---------- Dataset entries ----------

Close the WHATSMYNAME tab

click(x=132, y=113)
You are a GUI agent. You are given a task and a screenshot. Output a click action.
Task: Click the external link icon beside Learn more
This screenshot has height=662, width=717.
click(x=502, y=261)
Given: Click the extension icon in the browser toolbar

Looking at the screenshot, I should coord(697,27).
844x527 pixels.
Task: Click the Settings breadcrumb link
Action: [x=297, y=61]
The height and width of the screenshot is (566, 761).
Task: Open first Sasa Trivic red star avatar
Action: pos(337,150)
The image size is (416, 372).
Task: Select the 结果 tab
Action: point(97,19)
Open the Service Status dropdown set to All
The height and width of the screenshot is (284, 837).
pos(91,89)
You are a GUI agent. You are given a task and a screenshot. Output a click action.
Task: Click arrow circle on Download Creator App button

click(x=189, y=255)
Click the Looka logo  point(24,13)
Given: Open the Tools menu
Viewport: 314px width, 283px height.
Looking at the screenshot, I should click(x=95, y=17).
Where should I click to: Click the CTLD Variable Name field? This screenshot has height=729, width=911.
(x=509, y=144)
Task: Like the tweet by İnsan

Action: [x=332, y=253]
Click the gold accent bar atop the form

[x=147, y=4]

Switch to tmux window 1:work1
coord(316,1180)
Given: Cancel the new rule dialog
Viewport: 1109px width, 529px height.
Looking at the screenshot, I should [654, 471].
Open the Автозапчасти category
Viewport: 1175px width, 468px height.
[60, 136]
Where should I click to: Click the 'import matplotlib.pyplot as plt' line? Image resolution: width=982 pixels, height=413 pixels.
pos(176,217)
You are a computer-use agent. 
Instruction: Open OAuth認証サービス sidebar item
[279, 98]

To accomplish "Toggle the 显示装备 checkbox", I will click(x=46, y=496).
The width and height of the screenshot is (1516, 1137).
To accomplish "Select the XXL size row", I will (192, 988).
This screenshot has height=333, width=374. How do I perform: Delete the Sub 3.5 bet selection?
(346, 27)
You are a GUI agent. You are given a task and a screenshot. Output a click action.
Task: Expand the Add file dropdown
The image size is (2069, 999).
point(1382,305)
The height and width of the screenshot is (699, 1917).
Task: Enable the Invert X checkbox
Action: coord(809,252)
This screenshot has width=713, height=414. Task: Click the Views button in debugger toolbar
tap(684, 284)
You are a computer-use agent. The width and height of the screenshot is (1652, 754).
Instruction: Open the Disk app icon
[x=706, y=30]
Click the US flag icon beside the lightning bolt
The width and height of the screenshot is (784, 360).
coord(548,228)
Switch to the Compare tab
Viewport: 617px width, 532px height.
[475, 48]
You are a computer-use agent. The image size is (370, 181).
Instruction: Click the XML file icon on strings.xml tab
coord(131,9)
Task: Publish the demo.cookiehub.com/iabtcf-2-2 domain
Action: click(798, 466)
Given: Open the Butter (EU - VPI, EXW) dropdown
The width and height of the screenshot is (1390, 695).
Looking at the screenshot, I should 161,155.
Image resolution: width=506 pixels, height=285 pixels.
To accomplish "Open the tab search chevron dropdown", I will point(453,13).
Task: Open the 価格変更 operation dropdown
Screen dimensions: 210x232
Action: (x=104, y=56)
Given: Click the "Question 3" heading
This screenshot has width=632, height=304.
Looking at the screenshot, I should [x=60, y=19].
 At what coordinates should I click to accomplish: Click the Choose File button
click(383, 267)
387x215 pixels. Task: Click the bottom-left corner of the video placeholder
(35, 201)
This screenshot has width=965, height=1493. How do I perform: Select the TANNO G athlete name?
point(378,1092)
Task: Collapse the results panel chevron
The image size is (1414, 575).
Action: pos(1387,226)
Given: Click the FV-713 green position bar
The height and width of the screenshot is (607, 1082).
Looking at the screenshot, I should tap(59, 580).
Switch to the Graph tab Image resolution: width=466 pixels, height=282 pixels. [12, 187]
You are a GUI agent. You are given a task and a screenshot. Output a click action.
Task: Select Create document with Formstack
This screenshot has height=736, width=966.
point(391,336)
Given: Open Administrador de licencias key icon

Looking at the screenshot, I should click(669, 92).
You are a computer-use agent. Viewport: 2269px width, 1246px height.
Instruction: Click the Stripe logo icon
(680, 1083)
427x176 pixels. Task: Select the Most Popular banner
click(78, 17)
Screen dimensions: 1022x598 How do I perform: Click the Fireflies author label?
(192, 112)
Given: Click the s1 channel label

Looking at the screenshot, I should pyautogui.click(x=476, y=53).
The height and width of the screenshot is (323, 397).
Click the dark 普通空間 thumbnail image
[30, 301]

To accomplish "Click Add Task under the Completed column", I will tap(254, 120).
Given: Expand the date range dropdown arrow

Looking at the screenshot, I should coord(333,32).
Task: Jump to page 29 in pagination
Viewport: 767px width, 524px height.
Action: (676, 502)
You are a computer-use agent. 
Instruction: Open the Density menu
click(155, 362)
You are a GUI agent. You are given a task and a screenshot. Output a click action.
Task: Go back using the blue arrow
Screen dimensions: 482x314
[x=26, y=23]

----------

- _Requirement_
The lines that contain the word "computer" are wanted; copy each of them from the records.

- _Exercise result_
You are a computer-use agent. 
You are a computer-use agent. The width and height of the screenshot is (1652, 754).
You are a computer-use agent. The image size is (370, 181).
You are a computer-use agent. Viewport: 2269px width, 1246px height.
You are a computer-use agent. 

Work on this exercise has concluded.